Flashback 2012: Sandburg awards dinner gathers literary celebs in glittery cavalcade

Typewriter Eraser Scale X, by Claes Oldenburg
(National Gallery of Art Sculpture Garden, Washington D.C.)

     I came home from Washington, D.C. Friday evening to find an eagerly-awaited advance copy of "The Gossip Columnist's Daughter," the new novel by Peter Orner. I immediately began reading, reminding me that I had enjoyed his previous work, and written something — but what? Which led to this too-fun-not-to-share report on the Sandberg Literary dinner. A rare bold-face, name-dropping column, doubly apt, given the novel's celebrity-rich setting. 
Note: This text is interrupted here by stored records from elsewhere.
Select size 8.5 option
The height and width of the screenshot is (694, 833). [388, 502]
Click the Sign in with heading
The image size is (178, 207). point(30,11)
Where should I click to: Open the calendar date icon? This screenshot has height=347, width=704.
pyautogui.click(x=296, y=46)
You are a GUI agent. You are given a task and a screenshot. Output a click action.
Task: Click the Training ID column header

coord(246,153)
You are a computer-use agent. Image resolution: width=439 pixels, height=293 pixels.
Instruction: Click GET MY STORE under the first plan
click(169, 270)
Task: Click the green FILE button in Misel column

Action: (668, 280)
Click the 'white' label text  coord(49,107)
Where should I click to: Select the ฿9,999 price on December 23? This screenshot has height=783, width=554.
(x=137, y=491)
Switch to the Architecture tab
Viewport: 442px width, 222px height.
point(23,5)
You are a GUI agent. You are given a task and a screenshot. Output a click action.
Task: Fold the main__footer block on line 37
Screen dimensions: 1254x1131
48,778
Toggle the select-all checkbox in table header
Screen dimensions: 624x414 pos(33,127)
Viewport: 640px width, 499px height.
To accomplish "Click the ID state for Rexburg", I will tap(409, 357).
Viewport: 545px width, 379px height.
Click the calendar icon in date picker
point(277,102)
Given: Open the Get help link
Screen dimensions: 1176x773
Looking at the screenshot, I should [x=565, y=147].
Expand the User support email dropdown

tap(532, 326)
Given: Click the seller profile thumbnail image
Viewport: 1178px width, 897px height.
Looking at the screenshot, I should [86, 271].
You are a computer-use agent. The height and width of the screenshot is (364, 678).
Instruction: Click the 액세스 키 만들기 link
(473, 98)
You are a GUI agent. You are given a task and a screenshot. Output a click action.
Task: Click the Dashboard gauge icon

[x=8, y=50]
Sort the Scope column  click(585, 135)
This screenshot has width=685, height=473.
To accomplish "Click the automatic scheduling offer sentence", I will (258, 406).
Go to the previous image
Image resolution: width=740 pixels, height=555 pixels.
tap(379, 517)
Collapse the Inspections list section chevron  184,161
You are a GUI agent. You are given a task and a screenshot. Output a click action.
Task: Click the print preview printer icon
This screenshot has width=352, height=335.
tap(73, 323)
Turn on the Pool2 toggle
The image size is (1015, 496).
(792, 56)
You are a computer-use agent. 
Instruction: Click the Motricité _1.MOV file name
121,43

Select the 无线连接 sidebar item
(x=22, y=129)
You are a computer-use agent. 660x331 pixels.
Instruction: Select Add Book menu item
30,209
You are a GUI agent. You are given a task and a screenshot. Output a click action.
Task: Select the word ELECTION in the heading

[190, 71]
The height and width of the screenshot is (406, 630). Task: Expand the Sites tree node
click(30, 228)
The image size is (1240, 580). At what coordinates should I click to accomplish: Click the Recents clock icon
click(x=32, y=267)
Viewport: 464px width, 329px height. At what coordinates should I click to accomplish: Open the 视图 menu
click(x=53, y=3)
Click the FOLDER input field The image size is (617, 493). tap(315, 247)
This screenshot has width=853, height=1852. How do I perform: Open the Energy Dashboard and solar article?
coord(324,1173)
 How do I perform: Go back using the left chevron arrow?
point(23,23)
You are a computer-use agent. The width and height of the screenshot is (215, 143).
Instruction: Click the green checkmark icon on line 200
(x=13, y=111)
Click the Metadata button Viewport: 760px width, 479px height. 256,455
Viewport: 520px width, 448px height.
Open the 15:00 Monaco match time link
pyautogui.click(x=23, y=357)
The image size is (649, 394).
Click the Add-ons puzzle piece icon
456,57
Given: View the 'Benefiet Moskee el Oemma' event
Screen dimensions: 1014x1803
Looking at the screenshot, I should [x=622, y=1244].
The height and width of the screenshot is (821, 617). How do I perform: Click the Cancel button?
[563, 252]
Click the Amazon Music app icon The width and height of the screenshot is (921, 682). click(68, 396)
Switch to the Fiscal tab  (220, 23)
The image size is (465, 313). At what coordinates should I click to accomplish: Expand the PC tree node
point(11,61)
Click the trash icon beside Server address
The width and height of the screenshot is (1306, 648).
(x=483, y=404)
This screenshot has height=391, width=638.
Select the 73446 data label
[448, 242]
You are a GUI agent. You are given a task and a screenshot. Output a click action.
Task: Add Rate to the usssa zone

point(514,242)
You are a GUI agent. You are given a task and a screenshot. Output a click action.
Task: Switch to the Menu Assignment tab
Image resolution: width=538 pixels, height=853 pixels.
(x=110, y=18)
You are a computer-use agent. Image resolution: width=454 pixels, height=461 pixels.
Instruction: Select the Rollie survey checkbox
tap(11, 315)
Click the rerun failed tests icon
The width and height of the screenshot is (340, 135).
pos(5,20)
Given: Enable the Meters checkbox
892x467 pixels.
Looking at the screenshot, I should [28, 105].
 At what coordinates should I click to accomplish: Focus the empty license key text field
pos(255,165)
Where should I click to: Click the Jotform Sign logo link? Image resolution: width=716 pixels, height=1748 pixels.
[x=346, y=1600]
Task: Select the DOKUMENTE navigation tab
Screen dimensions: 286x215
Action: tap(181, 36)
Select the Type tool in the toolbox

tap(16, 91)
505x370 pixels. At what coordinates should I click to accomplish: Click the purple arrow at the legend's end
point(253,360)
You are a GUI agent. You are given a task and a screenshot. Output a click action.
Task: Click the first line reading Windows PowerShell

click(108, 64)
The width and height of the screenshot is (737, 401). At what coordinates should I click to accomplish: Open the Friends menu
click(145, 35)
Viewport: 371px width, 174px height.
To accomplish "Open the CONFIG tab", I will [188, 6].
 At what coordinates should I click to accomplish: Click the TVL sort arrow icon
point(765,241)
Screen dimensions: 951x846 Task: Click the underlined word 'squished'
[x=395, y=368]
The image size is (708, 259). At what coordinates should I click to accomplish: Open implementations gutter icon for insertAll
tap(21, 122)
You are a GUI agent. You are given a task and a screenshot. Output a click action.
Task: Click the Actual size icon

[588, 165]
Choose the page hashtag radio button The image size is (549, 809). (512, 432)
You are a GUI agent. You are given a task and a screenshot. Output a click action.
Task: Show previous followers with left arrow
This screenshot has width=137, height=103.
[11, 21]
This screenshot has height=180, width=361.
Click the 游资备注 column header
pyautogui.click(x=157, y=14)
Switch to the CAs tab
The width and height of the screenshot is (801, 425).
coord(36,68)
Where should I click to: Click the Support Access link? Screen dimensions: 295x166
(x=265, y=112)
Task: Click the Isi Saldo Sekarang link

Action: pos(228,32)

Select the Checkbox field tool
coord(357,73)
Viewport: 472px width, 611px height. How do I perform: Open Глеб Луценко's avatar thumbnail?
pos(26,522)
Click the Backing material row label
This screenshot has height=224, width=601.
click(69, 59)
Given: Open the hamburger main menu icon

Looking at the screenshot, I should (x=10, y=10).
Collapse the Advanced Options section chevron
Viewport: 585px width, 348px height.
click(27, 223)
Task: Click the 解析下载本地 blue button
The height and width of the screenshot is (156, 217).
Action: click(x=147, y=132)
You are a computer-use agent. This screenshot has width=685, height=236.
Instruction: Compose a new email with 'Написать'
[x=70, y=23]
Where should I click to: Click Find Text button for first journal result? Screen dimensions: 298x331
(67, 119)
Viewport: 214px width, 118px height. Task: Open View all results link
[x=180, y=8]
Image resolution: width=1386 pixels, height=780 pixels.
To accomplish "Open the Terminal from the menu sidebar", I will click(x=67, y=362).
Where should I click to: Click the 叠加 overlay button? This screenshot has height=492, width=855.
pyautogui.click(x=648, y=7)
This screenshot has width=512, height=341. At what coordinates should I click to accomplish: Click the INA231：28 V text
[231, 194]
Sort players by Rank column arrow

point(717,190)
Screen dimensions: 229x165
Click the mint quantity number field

     Mine is not one of those columns studded with bold-faced celebrity names, mainly because the closest I usually come to mingling with celebrities is having an office right in between the offices of Richard Roeper and Bill Zwecker. But whatever malign force in the universe generally keeps me from star-choked events lifted Wednesday night, and I found myself at the annual Carl Sandburg Literary Awards Dinner, the advent of which I of course dreaded, predicting “a series of minor humiliations as punishment for the hubris of reaching toward a tiny honor.”  That’s how these dinners always are; I end up tucked behind a plant in the corner of a vast ballroom, squinting into spotlights at the distant speck of a well-known person accepting a cube of lucite, feeling like a supernumerary shuffling through the role of Townsman in a Cheap Suit in an elaborate pageant celebrating someone else.
     The idea that the Sandburg dinner was going to be different first dawned on me about five minutes into the opening reception, when I spied honoree Don DeLillo sitting at a small table. I plopped down in the chair next to him and introduced myself. He explained, in a whisper, that his voice is fading, no doubt the standard East Coast literary set line that major authors use to politely blow off intrusive small potato bores — not that it worked.
     “That’s OK,” I said brightly, “I’ll do the talking for both of us,” and proceeded to praise Underworld and White Noise and lay out my own career in an agonizing detail that I hope did not destroy the evening for him.
     After that it was off to the races. I cornered mystery writer Sara Paretsky, looking soigne, and talked to her about an email exchange she didn’t recall. Then I bumped into my old pal, New York University sociologist Eric Klinenberg, author of the influential Heat Wave and, more recently, Going Solo. I got a hearty hello from my pal Bill Kurtis and ran into director Robert Falls, whom I seem to run into everywhere. His wife, Kat Falls, whose sci-fi novel Dark Life is in development at Disney, was being honored, and we took turns happily sticking pins in a certain Wall Street Journal drama critic we mutually dislike and, speaking of which, I luckily detected Walter Jacobson in time to avert my eyes and rush off in the opposite direction.
     They arranged us in alphabetical order, so we could march across a stage and be recognized as Official Literary Sorts, putting me next to Sen. Adlai Stevenson III, who gave an update on his doings in China, and unspooled a tale of rescuing Carl Sandburg after he got trapped in the elevator of the governor’s mansion. Architect Stanley Tigerman borrowed a pen and impressed me by then returning it.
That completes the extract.